Is there a way to fix a Discord bot that doesn't recognize other users' speech?

Liam_25Meditation · April 18, 2025, 10:35am

Hey everyone! I’m having trouble with my Discord bot. It’s supposed to listen to what people say in voice channels and move them if they use a certain word. But it only works when I talk. It doesn’t pick up other people’s voices at all.

I’ve tried different libraries and methods, including Discord’s audio features and FFmpeg. Nothing seems to work right. I even added a console output to see what words are being detected, but it only shows my own speech.

Here’s a simplified version of my code:

import discord
import vosk
import asyncio
import pyaudio

bot = discord.Bot()
model = vosk.Model('path/to/model')
audio_queue = asyncio.Queue()

async def process_audio(vc):
    recognizer = vosk.KaldiRecognizer(model, 16000)
    while vc.is_connected():
        audio = await audio_queue.get()
        if recognizer.AcceptWaveform(audio):
            result = recognizer.Result()
            print(f"Heard: {result}")
            if 'target_word' in result:
                # Move users

@bot.event
async def on_voice_state_update(member, before, after):
    if after.channel and bot.user not in after.channel.members:
        vc = await after.channel.connect()
        asyncio.create_task(process_audio(vc))

bot.run('YOUR_TOKEN')

Any ideas on how to make it recognize everyone’s speech? Thanks in advance!

John_Clever · April 26, 2025, 4:51pm

I’ve encountered this problem before. The issue likely stems from how Discord handles audio streams. By default, bots only receive the combined audio of all users, not individual streams. To overcome this, you’ll need to implement a solution that separates individual user audio.

Consider using a library like discord-speech-recognition, which is designed to handle multi-user speech recognition for Discord bots. It integrates well with discord.py and can differentiate between speakers.

Alternatively, you could explore using Discord’s API to get raw voice data and process it separately. This approach is more complex but offers greater control over audio processing.

Remember to thoroughly test your solution across different servers and user configurations to ensure reliability.

Nova56 · April 23, 2025, 2:55pm

Hey Liam, I feel your frustration. I’ve been there with my own Discord bot projects. One thing that really helped me was switching to the discord.py library and using its voice_client.listen() method. It’s designed to capture audio from all users in a voice channel, not just the bot owner.

Also, double-check your bot’s permissions on the server. It needs ‘Voice Activity’ permission to hear other users. I once spent hours debugging only to realize I’d forgotten to grant that permission!

If you’re still having trouble, you might want to look into using a dedicated speech recognition service like Google Cloud Speech-to-Text API. It’s more robust for multi-user environments. Just be aware it can get pricey if your bot is in many servers.

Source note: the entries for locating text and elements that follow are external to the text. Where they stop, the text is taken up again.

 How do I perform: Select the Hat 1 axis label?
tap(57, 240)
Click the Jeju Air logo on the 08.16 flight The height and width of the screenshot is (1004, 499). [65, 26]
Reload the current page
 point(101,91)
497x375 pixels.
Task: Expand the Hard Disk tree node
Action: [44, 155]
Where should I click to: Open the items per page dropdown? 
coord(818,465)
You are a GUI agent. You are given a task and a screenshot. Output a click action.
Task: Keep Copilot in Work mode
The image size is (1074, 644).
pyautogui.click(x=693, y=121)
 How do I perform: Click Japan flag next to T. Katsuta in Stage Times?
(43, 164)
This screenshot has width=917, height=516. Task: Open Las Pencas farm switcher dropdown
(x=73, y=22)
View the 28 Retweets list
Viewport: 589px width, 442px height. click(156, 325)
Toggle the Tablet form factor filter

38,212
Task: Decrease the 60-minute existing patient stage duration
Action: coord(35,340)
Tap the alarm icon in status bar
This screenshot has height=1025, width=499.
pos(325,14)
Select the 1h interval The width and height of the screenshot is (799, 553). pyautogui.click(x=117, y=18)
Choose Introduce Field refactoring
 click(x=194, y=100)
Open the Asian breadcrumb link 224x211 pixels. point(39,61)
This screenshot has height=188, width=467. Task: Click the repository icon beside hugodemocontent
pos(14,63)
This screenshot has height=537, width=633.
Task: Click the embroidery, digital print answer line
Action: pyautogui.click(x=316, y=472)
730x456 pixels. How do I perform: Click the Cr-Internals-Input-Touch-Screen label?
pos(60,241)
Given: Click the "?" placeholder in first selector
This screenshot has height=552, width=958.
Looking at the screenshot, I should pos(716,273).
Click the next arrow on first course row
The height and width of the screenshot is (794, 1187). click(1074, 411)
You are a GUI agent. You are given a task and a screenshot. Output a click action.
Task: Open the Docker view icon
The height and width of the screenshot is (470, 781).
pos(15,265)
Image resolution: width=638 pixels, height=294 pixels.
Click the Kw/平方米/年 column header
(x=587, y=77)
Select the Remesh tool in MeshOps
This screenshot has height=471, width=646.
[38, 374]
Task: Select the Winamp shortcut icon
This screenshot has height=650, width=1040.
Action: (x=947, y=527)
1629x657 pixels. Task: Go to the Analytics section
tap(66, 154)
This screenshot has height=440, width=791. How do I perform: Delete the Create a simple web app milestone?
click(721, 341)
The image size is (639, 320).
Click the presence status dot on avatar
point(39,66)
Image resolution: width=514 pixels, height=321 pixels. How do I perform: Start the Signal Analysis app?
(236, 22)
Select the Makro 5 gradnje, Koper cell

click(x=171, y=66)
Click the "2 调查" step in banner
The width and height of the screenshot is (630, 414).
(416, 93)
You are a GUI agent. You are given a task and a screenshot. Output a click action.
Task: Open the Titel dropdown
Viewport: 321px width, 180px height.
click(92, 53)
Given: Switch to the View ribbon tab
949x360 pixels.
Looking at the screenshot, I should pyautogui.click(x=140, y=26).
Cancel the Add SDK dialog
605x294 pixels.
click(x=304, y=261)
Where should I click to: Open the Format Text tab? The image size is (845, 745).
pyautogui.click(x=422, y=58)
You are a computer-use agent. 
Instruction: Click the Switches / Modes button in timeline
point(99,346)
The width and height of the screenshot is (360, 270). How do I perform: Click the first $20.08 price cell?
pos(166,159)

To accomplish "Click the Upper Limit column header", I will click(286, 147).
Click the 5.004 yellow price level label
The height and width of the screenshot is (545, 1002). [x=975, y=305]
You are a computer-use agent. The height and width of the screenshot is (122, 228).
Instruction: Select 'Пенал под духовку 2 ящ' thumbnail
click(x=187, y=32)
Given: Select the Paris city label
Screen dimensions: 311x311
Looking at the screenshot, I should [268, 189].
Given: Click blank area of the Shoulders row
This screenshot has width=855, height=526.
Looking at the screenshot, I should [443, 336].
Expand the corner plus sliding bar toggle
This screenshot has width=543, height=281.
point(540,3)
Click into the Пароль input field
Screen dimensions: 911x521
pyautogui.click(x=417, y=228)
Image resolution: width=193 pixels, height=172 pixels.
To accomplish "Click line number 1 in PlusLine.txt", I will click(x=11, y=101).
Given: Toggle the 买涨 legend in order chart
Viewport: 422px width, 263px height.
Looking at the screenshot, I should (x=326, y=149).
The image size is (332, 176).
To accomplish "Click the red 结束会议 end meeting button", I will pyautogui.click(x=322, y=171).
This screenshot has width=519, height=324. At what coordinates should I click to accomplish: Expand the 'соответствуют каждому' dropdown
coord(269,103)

Keep at it, and don’t hesitate to ask for more help if you need it. Discord bot development can be tricky, but it’s super rewarding when you get it working!

amelial · April 23, 2025, 11:11am

hey there! i’ve had similar issues before. have u checked ur bot’s permissions? sometimes it needs specific voice perms to hear others. also, make sure ur using the right audio sink in ur code. discord.py’s voice_client.listen() might help. good luck fixing it!